Chip Fitz, director of animal services for Tangipahoa Parish, said the relationship has changed how it approaches and responds to this type of severe weather event.
“By opening these kennels, we’re able to bring in animals from the most southern parishes that have to order mandatory evacuations,” Fitz said in a statement. “It will also give us space for the animal rescues that will more than likely take place after the storm from the storm itself and possible subsequent flooding.”
Without such efforts, Fitz explained, “all of our southern shelters become overwhelmed immediately.”
The cats and dogs airlifted from Louisiana are now available for adoption through BVSPCA locations, as well as local BVSPCA partners and an ASPCA partner in New England.
Now that the animals have made it to safety, the BVSPCA is asking for the community’s help, whether via adoption, fostering, and/or donating to support the rescue mission.
Between Saturday and Sunday, BVSPCA officials said, nearly 170 pets were adopted across its campuses.
As Louisiana residents assess the damage from Ida, including a shattered electric grid amid sweltering heat, animal welfare advocates are preparing for what’s to come.
Shelter officials told WHYY News that information from their southern partners remains limited. More than one million people were left without power, and officials warned it may be weeks before the grid is fixed. What officials do know, BVSPCA Marketing Director Linda Torelli said, is that some of the shelters BVSPCA has helped have sustained flooding. Others expect to be without power and water “for some time.”
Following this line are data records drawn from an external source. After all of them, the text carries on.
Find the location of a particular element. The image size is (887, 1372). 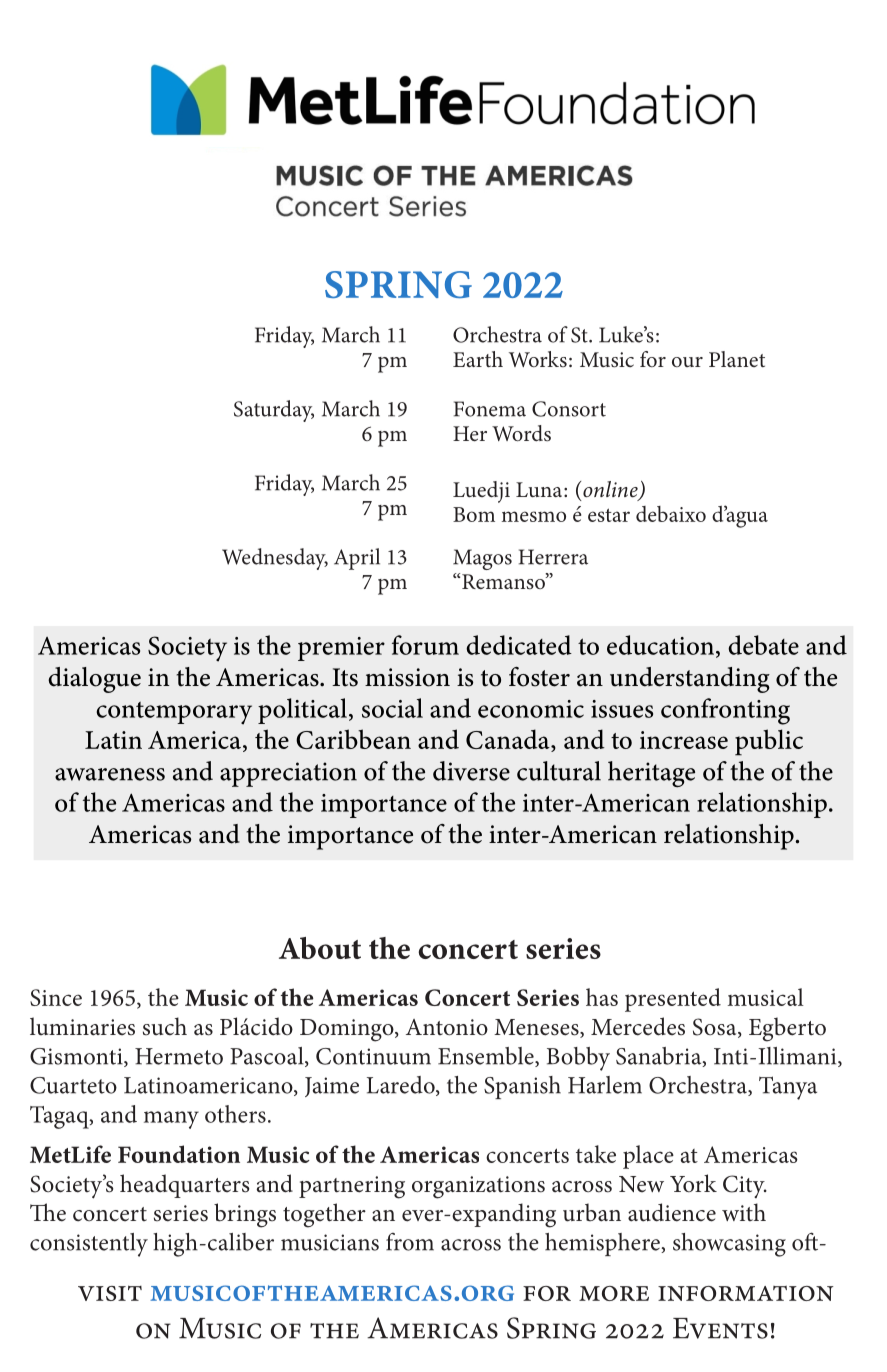

Earth is located at coordinates (478, 359).
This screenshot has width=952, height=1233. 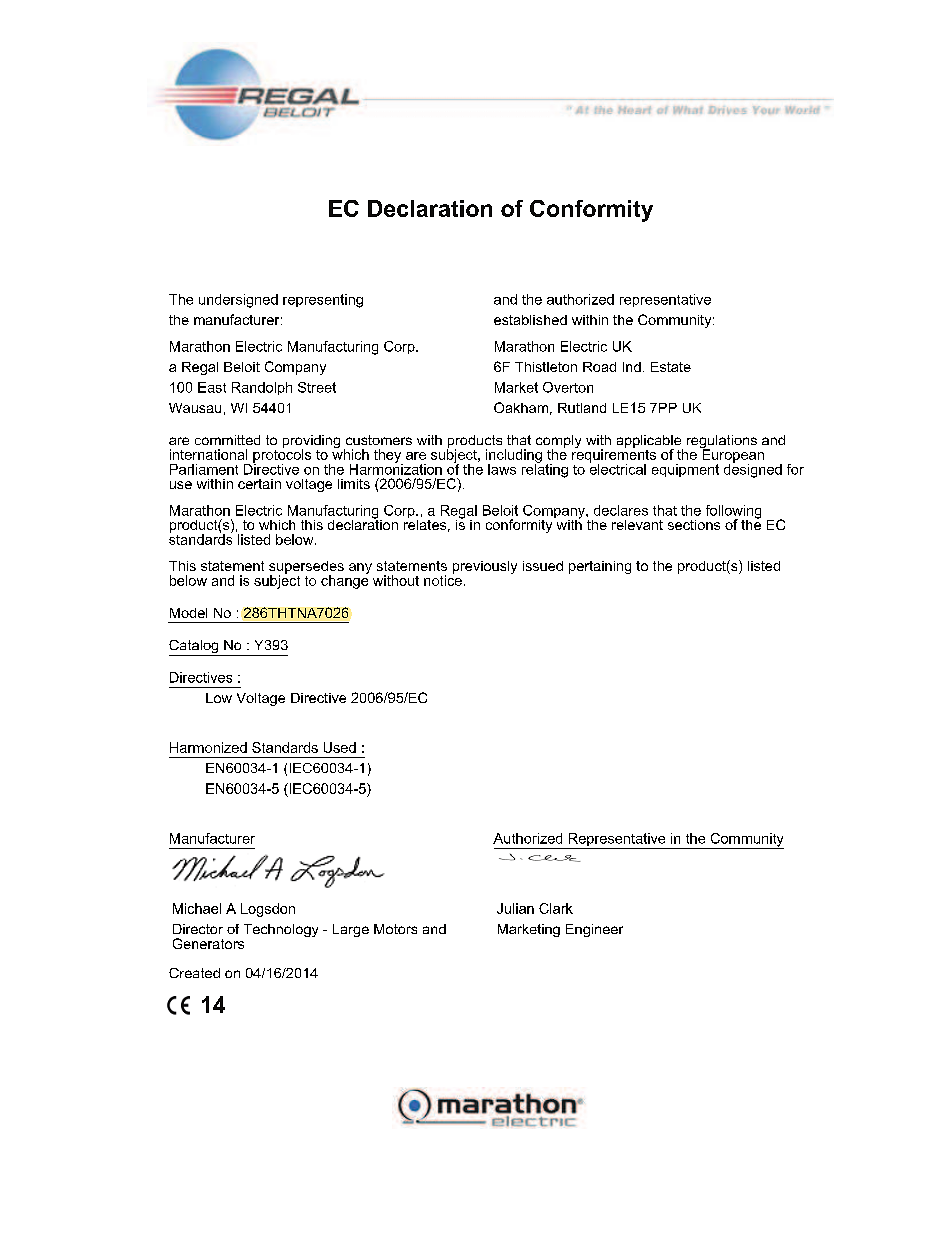 I want to click on Estate, so click(x=671, y=367).
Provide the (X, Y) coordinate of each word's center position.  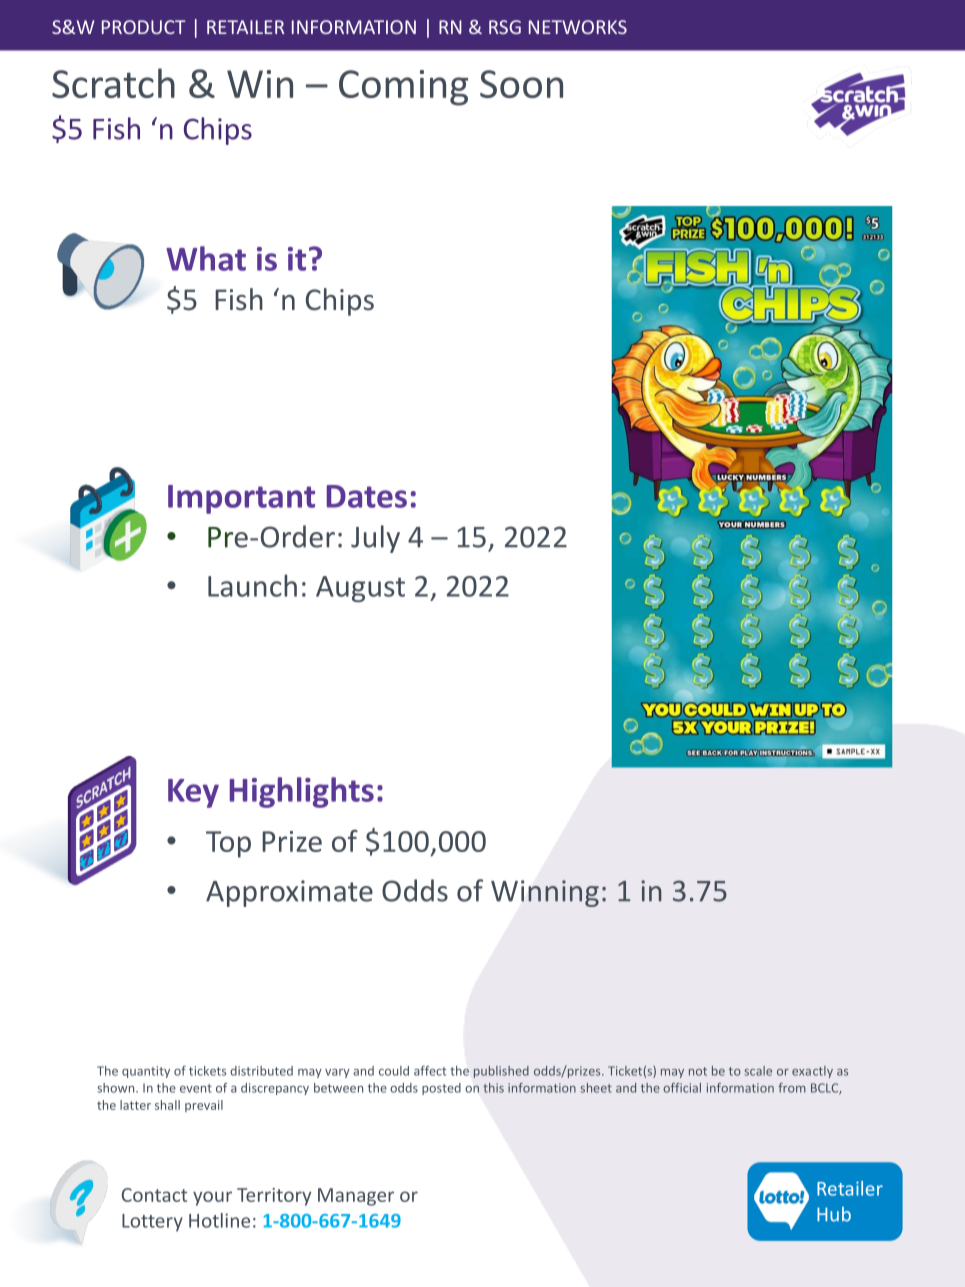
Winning (545, 893)
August (360, 589)
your (212, 1198)
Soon (521, 84)
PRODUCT (143, 27)
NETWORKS (578, 27)
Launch (252, 585)
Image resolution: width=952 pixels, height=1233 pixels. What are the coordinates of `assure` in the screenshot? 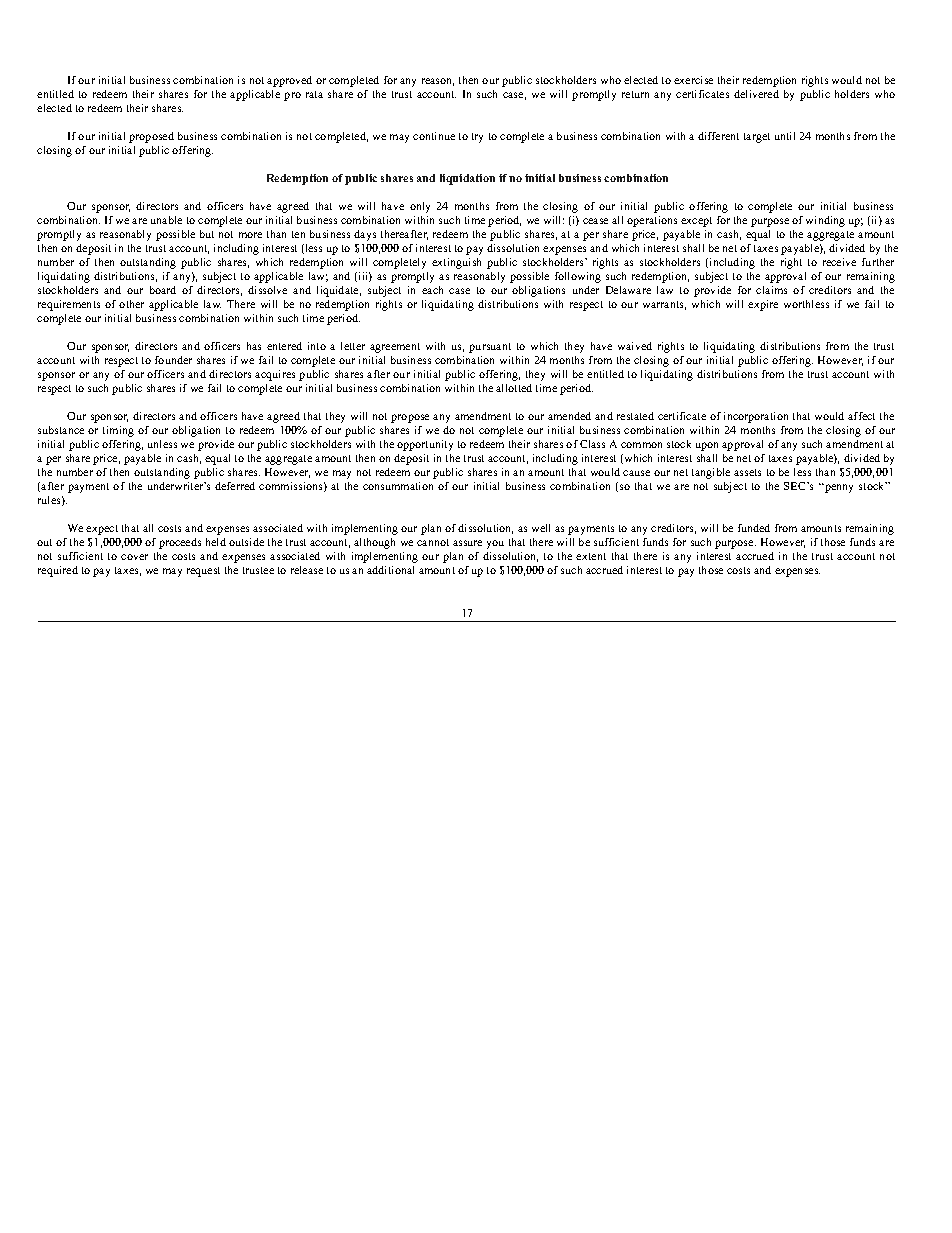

In the meantime, Torelli said, BVSPCA has a rescue bus — which can carry about 120 pets — prepped and ready to deploy as soon as it can get into the area. And a second evacuation flight with Wings of Rescue, which will be able to hold another 120 pets, is already lined up.
To help incentivize Delaware Valley residents who may have flirted with the idea of adopting a pet, BVSPCA is continuing to waive adoption fees through Sunday, Sept. 5
“Adopting one pet at this time saves the life of two,” said Torelli. “It rescues the cat or dog adopted while making space to relocate a hurricane victim.”